TASK STATEMENT » Quote the listing verbatim from the line containing "This screenshot has width=732, height=397." through the line containing "Click Tony Kanaan's driver name", including both of those lines.

======== RECORDS FOR PROCESSING

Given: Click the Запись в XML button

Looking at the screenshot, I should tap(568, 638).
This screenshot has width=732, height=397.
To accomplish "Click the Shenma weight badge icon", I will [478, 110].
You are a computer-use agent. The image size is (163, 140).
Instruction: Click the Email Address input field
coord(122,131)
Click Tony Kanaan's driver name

================
======== RECORDS FOR PROCESSING

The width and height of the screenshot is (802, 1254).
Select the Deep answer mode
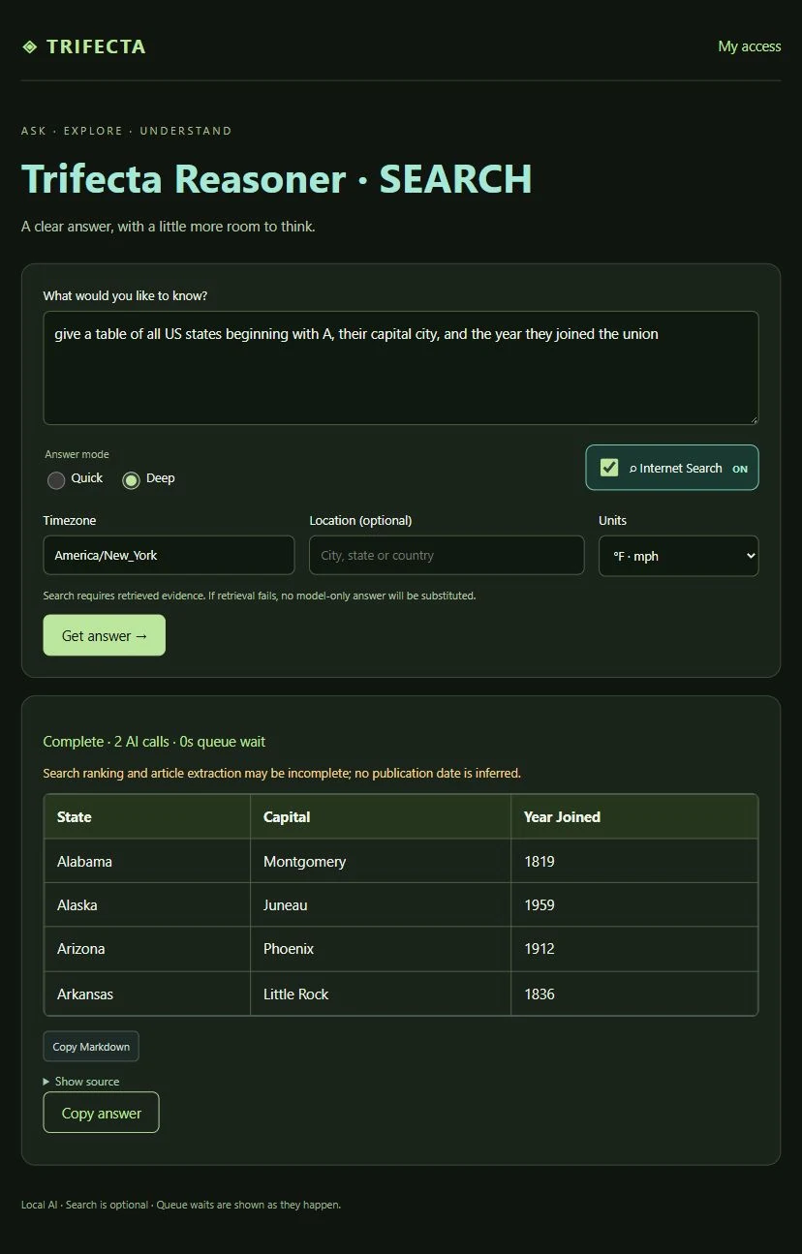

================

WRITTEN SOLUTION »
This screenshot has width=732, height=397.
To accomplish "Click the Shenma weight badge icon", I will [478, 110].
You are a computer-use agent. The image size is (163, 140).
Instruction: Click the Email Address input field
coord(122,131)
Click Tony Kanaan's driver name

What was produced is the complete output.